» WHAT IS BEING ASKED: Each entry below should be restated word for word, without any picture it contains.

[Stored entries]
=== Begin Enclosure ===
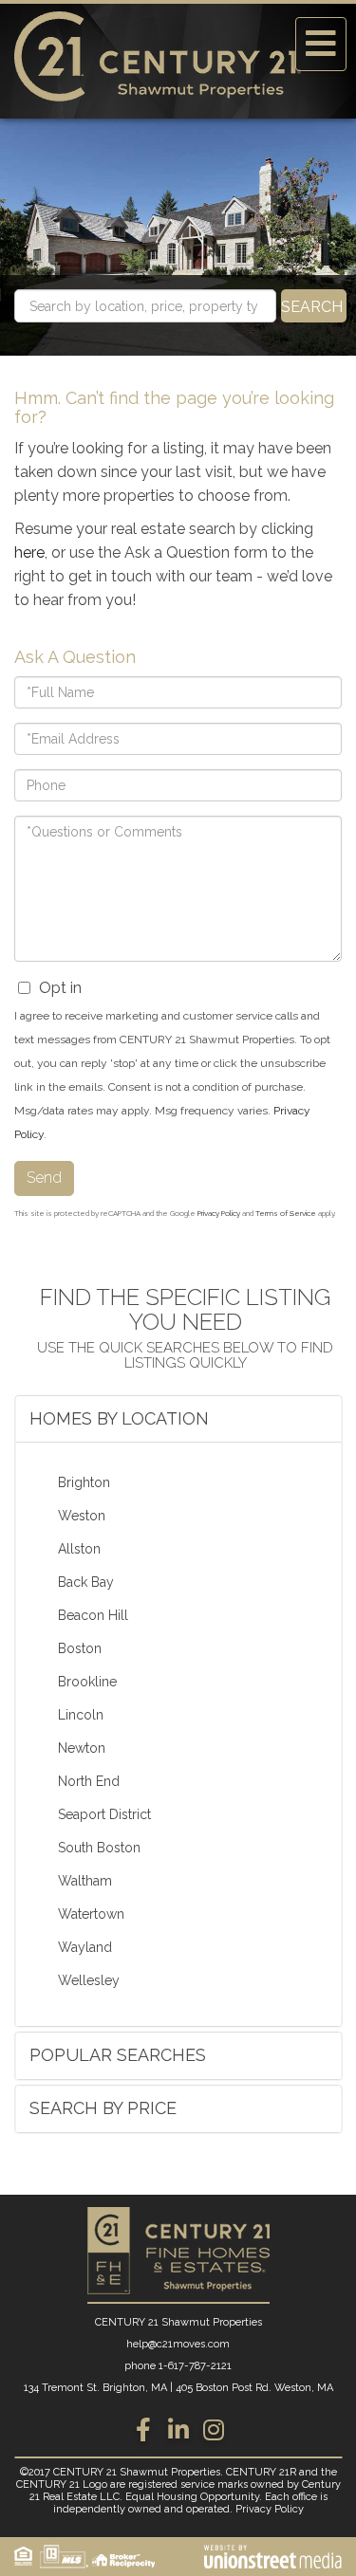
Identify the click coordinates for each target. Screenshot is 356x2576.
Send (44, 1177)
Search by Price (103, 2108)
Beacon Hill (93, 1615)
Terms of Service (285, 1213)
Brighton (84, 1482)
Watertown (91, 1914)
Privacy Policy (218, 1213)
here (29, 552)
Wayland (85, 1947)
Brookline (87, 1681)
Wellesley (89, 1980)
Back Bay (86, 1582)
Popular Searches (117, 2055)
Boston (80, 1648)
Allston (79, 1548)
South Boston (99, 1847)
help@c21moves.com (178, 2344)
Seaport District (104, 1814)
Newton (81, 1748)
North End (89, 1781)
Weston (81, 1515)
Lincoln (80, 1714)
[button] (314, 305)
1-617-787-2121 (195, 2366)
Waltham (85, 1880)
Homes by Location (119, 1418)
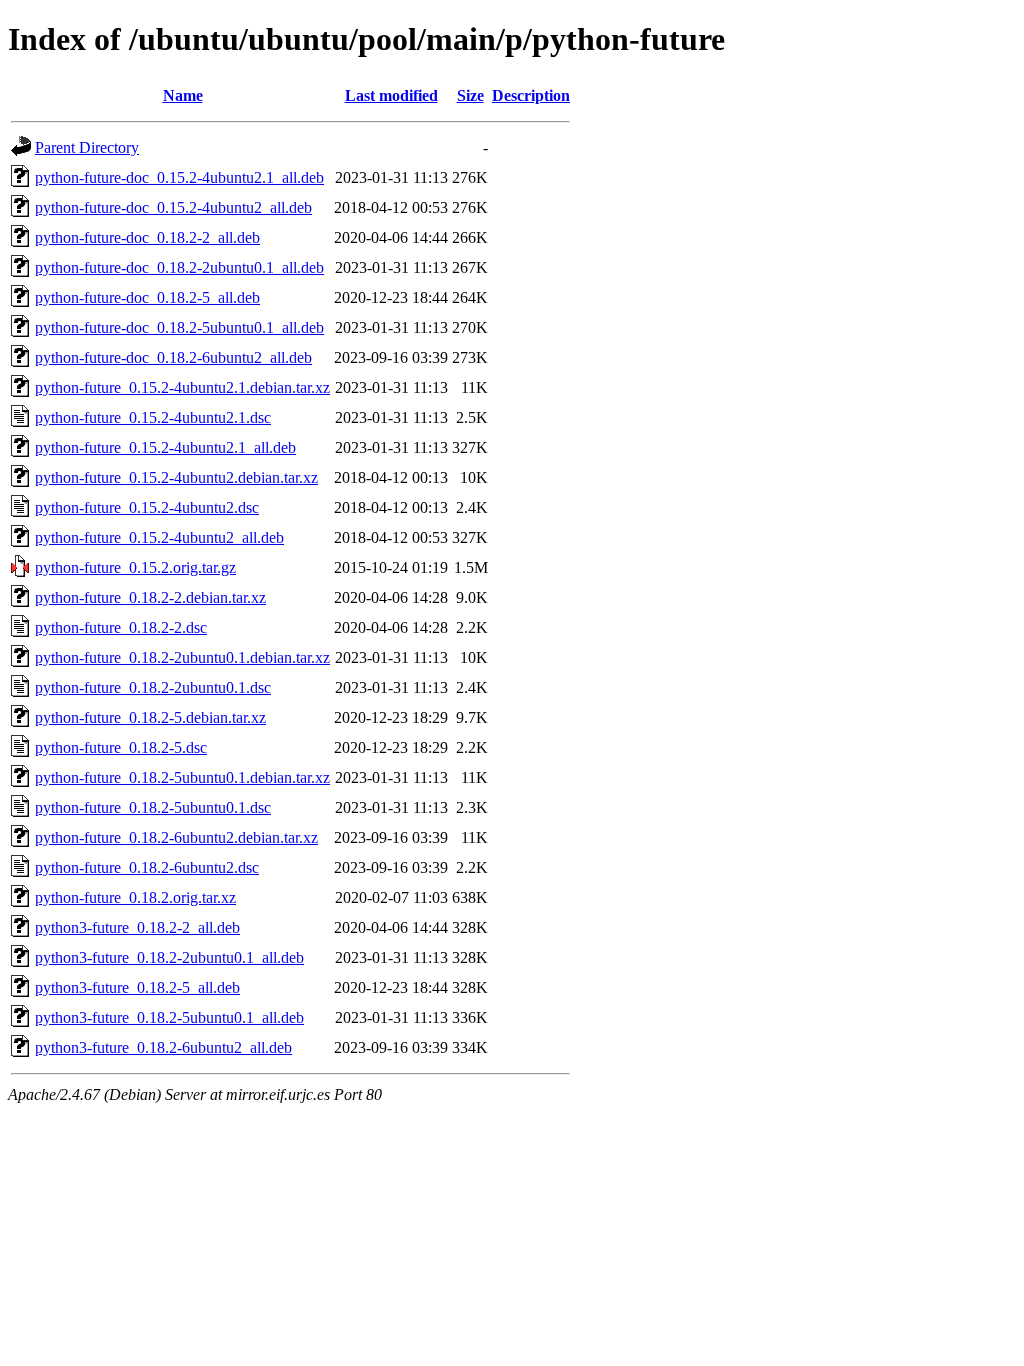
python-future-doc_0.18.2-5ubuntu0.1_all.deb (179, 327)
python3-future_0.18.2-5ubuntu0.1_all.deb (169, 1017)
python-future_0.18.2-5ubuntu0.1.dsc (153, 807)
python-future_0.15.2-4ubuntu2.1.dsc (153, 417)
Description (531, 95)
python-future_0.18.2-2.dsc (121, 627)
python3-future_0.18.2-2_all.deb (137, 927)
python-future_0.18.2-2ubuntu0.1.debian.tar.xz (182, 657)
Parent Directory (87, 147)
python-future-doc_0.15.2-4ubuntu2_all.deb (173, 207)
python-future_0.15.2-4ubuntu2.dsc (147, 507)
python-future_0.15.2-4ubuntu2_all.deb (159, 537)
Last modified (391, 95)
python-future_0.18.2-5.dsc (121, 747)
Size (470, 95)
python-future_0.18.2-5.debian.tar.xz (150, 717)
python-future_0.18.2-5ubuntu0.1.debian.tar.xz (182, 777)
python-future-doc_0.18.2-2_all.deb (147, 237)
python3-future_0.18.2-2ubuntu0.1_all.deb (169, 957)
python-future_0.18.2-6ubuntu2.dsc (147, 867)
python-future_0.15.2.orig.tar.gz (135, 567)
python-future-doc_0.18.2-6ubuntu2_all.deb (173, 357)
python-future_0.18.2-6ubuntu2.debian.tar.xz (176, 837)
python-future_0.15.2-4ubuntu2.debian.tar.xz (176, 477)
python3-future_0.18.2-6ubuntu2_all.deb (163, 1047)
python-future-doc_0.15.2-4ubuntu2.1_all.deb (179, 177)
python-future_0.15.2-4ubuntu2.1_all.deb (165, 447)
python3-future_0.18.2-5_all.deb (137, 987)
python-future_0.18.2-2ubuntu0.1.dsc (153, 687)
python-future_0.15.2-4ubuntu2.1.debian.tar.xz (182, 387)
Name (183, 95)
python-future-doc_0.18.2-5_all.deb (147, 297)
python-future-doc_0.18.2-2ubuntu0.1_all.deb (179, 267)
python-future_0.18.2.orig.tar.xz (135, 897)
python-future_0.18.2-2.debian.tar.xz (150, 597)
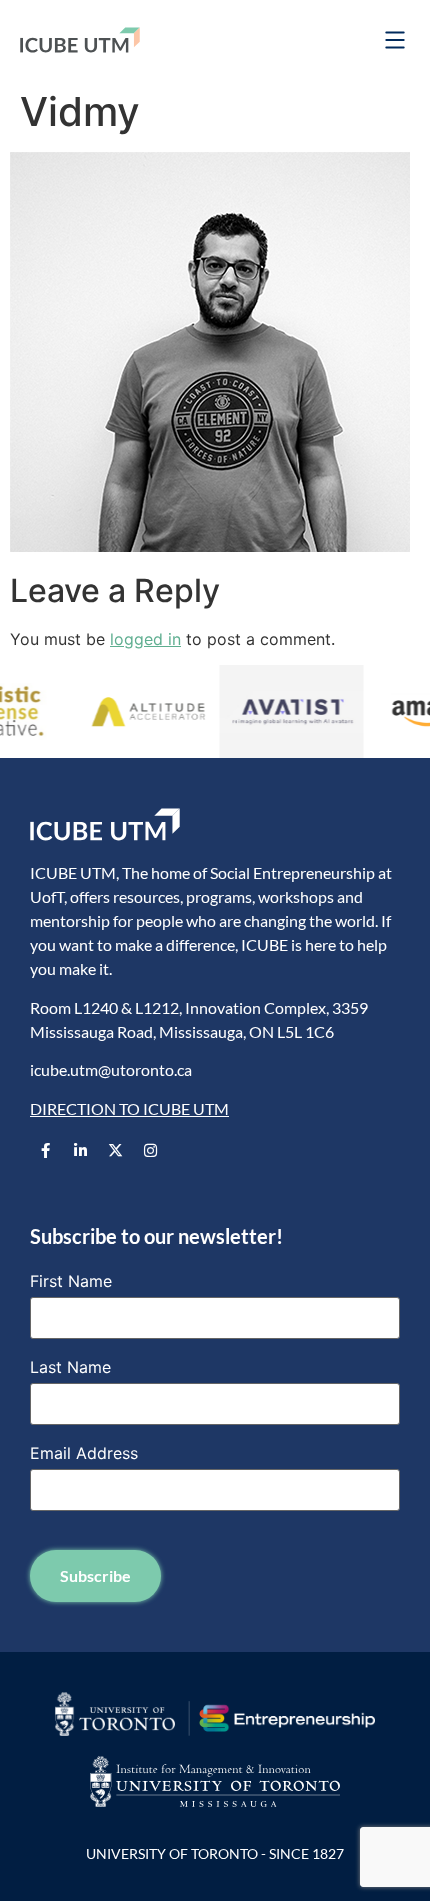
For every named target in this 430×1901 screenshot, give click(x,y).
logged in (145, 639)
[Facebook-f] (45, 1150)
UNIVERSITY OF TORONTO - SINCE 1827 (215, 1853)
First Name (71, 1281)
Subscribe (95, 1575)
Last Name (70, 1367)
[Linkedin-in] (80, 1150)
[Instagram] (150, 1150)
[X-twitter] (115, 1150)
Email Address (84, 1453)
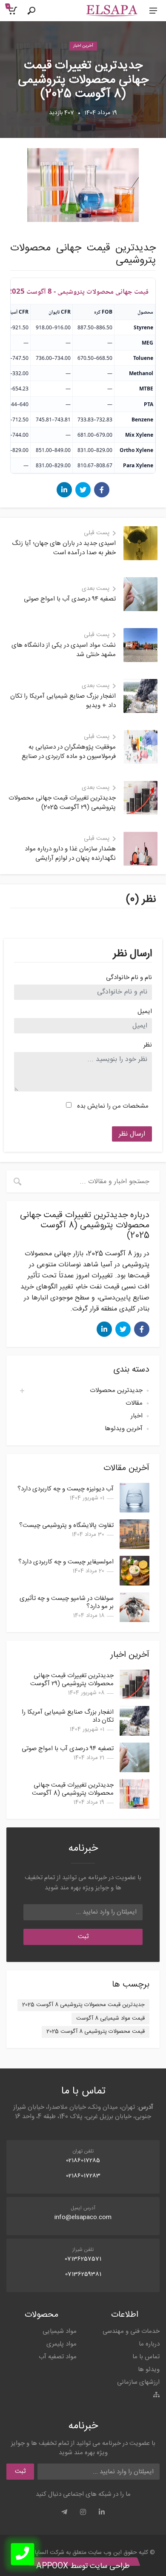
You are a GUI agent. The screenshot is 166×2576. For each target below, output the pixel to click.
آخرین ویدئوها (124, 1428)
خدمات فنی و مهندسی (131, 2331)
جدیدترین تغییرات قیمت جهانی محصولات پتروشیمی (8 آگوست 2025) (73, 1793)
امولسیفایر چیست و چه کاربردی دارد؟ (66, 1562)
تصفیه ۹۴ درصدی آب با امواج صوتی (68, 1748)
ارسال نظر (132, 1134)
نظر (147, 1045)
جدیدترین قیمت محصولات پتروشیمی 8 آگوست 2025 (83, 2004)
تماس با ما (146, 2357)
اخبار (137, 1416)
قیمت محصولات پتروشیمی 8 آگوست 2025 (95, 2031)
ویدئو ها (149, 2369)
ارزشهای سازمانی (138, 2382)
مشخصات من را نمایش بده (113, 1106)
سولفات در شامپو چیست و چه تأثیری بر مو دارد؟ (67, 1602)
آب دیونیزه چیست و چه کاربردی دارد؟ (65, 1489)
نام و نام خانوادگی (129, 978)
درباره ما (149, 2344)
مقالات (134, 1403)
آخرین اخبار (83, 45)
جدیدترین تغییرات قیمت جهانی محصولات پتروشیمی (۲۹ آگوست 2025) (72, 1683)
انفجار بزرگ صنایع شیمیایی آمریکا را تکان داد (68, 1716)
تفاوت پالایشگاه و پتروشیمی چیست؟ (66, 1525)
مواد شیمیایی (60, 2331)
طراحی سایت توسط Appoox (83, 2566)
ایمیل (144, 1012)
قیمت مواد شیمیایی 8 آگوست (110, 2018)
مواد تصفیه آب (58, 2357)
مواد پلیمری (61, 2344)
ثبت (83, 1936)
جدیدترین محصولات (116, 1390)
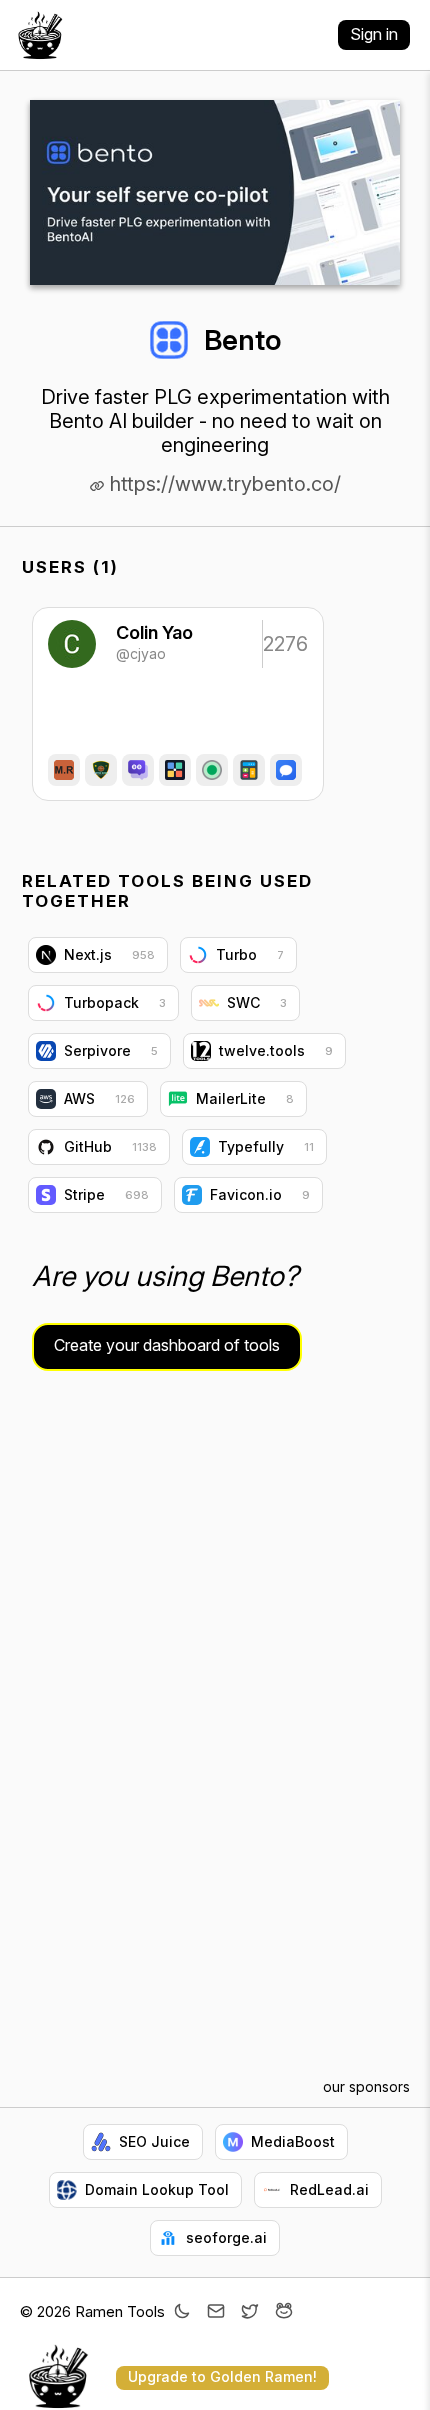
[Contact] (216, 2313)
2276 (284, 644)
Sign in (374, 34)
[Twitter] (250, 2313)
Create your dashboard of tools (167, 1345)
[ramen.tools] (40, 35)
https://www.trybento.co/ (223, 484)
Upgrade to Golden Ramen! (222, 2376)
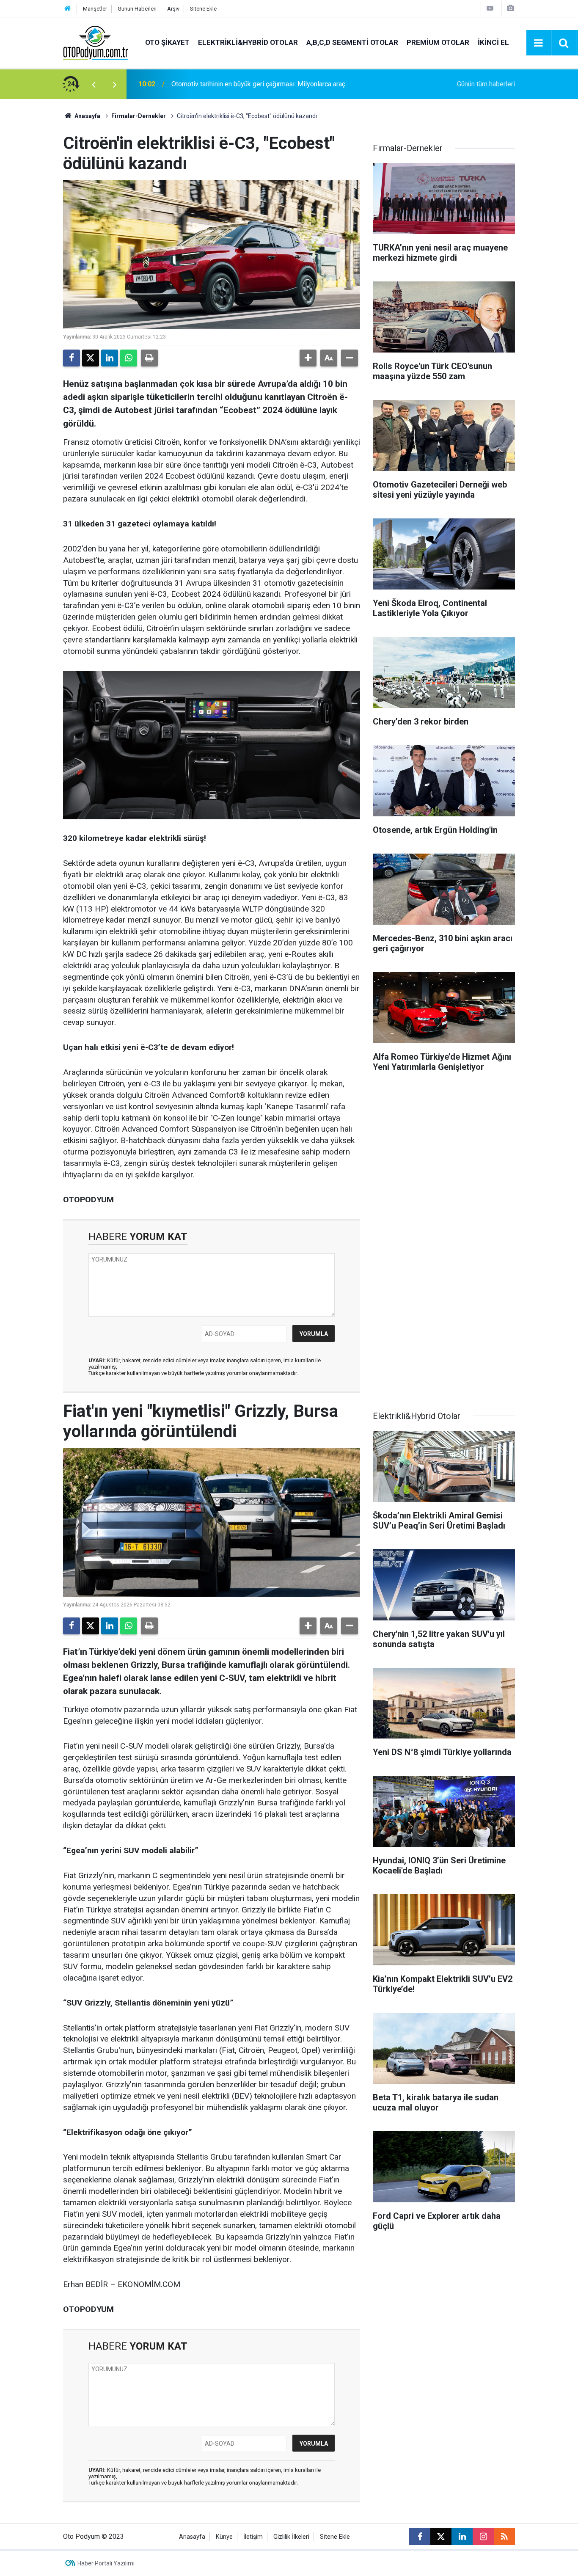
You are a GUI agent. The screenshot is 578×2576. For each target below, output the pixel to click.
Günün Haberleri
=== End Enclosure ===
» WRITTEN RESPONSE:
Identify the click coordinates for each target. Screenshot is 356x2576.
Send (44, 1177)
Search by Price (103, 2108)
Beacon Hill (93, 1615)
Terms of Service (285, 1213)
Brighton (84, 1482)
Watertown (91, 1914)
Privacy Policy (218, 1213)
here (29, 552)
Wayland (85, 1947)
Brookline (87, 1681)
Wellesley (89, 1980)
Back Bay (86, 1582)
Popular Searches (117, 2055)
Boston (80, 1648)
Allston (79, 1548)
South Boston (99, 1847)
help@c21moves.com (178, 2344)
Seaport District (104, 1814)
Newton (81, 1748)
North End (89, 1781)
Weston (81, 1515)
Lincoln (80, 1714)
[button] (314, 305)
1-617-787-2121 (195, 2366)
Waltham (85, 1880)
Homes by Location (119, 1418)
python-future-doc_0.18.2-5ubuntu0.1_all.deb (179, 327)
python3-future_0.18.2-5ubuntu0.1_all.deb (169, 1017)
python-future_0.18.2-5ubuntu0.1.dsc (153, 807)
python-future_0.15.2-4ubuntu2.1.dsc (153, 417)
Description (531, 95)
python-future_0.18.2-2.dsc (121, 627)
python3-future_0.18.2-2_all.deb (137, 927)
python-future_0.18.2-2ubuntu0.1.debian.tar.xz (182, 657)
Parent Directory (87, 147)
python-future-doc_0.15.2-4ubuntu2_all.deb (173, 207)
python-future_0.15.2-4ubuntu2.dsc (147, 507)
python-future_0.15.2-4ubuntu2_all.deb (159, 537)
Last modified (391, 95)
python-future_0.18.2-5.dsc (121, 747)
Size (470, 95)
python-future_0.18.2-5.debian.tar.xz (150, 717)
python-future_0.18.2-5ubuntu0.1.debian.tar.xz (182, 777)
python-future-doc_0.18.2-2_all.deb (147, 237)
python3-future_0.18.2-2ubuntu0.1_all.deb (169, 957)
python-future_0.18.2-6ubuntu2.dsc (147, 867)
python-future_0.15.2.orig.tar.gz (135, 567)
python-future-doc_0.18.2-6ubuntu2_all.deb (173, 357)
python-future_0.18.2-6ubuntu2.debian.tar.xz (176, 837)
python-future_0.15.2-4ubuntu2.debian.tar.xz (176, 477)
python3-future_0.18.2-6ubuntu2_all.deb (163, 1047)
python-future-doc_0.15.2-4ubuntu2.1_all.deb (179, 177)
python-future_0.15.2-4ubuntu2.1_all.deb (165, 447)
python3-future_0.18.2-5_all.deb (137, 987)
python-future_0.18.2-2ubuntu0.1.dsc (153, 687)
python-future_0.15.2-4ubuntu2.1.debian.tar.xz (182, 387)
Name (183, 95)
python-future-doc_0.18.2-5_all.deb (147, 297)
python-future-doc_0.18.2-2ubuntu0.1_all.deb (179, 267)
python-future_0.18.2.orig.tar.xz (135, 897)
python-future_0.18.2-2.debian.tar.xz (150, 597)
For every named target in this 430×1901 screenshot, give click(x,y).
logged in (145, 639)
[Facebook-f] (45, 1150)
UNIVERSITY OF TORONTO - SINCE 1827 (215, 1853)
First Name (71, 1281)
Subscribe (95, 1575)
Last Name (70, 1367)
[Linkedin-in] (80, 1150)
[Instagram] (150, 1150)
[X-twitter] (115, 1150)
Email Address (84, 1453)
You are a GUI agent. The screenshot is 166×2576. For each target below, output the pixel to click.
آخرین ویدئوها (124, 1428)
خدمات فنی و مهندسی (131, 2331)
جدیدترین تغییرات قیمت جهانی محصولات پتروشیمی (8 آگوست 2025) (73, 1793)
امولسیفایر چیست و چه کاربردی دارد؟ (66, 1562)
تصفیه ۹۴ درصدی آب با امواج صوتی (68, 1748)
ارسال نظر (132, 1134)
نظر (147, 1045)
جدیدترین قیمت محصولات پتروشیمی 8 آگوست 2025 (83, 2004)
تماس با ما (146, 2357)
اخبار (137, 1416)
قیمت محصولات پتروشیمی 8 آگوست 2025 (95, 2031)
ویدئو ها (149, 2369)
ارزشهای سازمانی (138, 2382)
مشخصات من را نمایش بده (113, 1106)
سولفات در شامپو چیست و چه تأثیری بر مو دارد؟ (67, 1602)
آب دیونیزه چیست و چه کاربردی دارد؟ (65, 1489)
نام و نام خانوادگی (129, 978)
درباره ما (149, 2344)
مقالات (134, 1403)
آخرین اخبار (83, 45)
جدیدترین تغییرات قیمت جهانی محصولات پتروشیمی (۲۹ آگوست 2025) (72, 1683)
انفجار بزرگ صنایع شیمیایی آمریکا را تکان داد (68, 1716)
تفاوت پالایشگاه و پتروشیمی چیست؟ (66, 1525)
مواد شیمیایی (60, 2331)
طراحی سایت توسط Appoox (83, 2566)
ایمیل (144, 1012)
قیمت مواد شیمیایی 8 آگوست (110, 2018)
مواد تصفیه آب (58, 2357)
مواد پلیمری (61, 2344)
ثبت (83, 1936)
جدیدترین محصولات (116, 1390)
[Contact] (216, 2313)
2276 (284, 644)
Sign in (374, 34)
[Twitter] (250, 2313)
Create your dashboard of tools (167, 1345)
[ramen.tools] (40, 35)
https://www.trybento.co/ (223, 484)
Upgrade to Golden Ramen! (222, 2376)
You are a GUI agent. The screenshot is 578×2576. For each target below, output the pixel to click.
Günün Haberleri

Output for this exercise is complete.